> [Try it] All lines in the listing below from the one containing "This screenshot has height=628, width=750." through the last should be written out exactly, and only those.

======== Data to use

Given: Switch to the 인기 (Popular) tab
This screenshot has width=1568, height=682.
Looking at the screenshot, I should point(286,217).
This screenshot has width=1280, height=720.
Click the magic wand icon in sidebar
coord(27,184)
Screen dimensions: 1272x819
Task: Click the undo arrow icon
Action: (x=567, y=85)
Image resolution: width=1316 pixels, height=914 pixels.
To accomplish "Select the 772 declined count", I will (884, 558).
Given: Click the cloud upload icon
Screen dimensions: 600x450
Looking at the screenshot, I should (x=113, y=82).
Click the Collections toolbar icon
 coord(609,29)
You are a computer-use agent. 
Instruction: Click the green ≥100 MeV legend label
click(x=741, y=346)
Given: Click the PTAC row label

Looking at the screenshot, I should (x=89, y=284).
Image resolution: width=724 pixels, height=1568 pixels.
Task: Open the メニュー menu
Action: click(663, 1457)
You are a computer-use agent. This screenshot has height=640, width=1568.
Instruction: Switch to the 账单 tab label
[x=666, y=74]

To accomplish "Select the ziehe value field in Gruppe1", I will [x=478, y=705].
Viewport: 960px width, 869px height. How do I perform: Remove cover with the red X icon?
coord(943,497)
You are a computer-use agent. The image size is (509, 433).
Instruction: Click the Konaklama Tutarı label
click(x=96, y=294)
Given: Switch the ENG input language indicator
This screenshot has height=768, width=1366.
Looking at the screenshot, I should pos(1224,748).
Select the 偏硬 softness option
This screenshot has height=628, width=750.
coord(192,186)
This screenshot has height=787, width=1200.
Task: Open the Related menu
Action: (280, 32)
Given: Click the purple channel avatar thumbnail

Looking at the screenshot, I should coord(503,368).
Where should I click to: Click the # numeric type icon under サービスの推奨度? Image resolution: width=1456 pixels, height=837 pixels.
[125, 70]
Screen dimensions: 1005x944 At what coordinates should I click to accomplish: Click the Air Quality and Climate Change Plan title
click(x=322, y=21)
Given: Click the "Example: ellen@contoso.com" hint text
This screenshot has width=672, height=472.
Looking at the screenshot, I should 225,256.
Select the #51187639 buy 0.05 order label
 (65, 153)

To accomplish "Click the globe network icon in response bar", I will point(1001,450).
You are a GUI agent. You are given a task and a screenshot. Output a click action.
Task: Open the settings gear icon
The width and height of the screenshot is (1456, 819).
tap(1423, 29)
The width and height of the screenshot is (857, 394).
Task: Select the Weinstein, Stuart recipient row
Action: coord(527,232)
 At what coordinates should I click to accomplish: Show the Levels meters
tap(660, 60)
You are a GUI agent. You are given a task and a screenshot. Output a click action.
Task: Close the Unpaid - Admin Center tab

================

> [Solution to this task]
This screenshot has height=628, width=750.
coord(192,186)
This screenshot has height=787, width=1200.
Task: Open the Related menu
Action: (280, 32)
Given: Click the purple channel avatar thumbnail

Looking at the screenshot, I should coord(503,368).
Where should I click to: Click the # numeric type icon under サービスの推奨度? Image resolution: width=1456 pixels, height=837 pixels.
[125, 70]
Screen dimensions: 1005x944 At what coordinates should I click to accomplish: Click the Air Quality and Climate Change Plan title
click(x=322, y=21)
Given: Click the "Example: ellen@contoso.com" hint text
This screenshot has width=672, height=472.
Looking at the screenshot, I should 225,256.
Select the #51187639 buy 0.05 order label
 (65, 153)

To accomplish "Click the globe network icon in response bar", I will point(1001,450).
You are a GUI agent. You are given a task and a screenshot. Output a click action.
Task: Open the settings gear icon
The width and height of the screenshot is (1456, 819).
tap(1423, 29)
The width and height of the screenshot is (857, 394).
Task: Select the Weinstein, Stuart recipient row
Action: coord(527,232)
 At what coordinates should I click to accomplish: Show the Levels meters
tap(660, 60)
You are a GUI agent. You are given a task and a screenshot. Output a click action.
Task: Close the Unpaid - Admin Center tab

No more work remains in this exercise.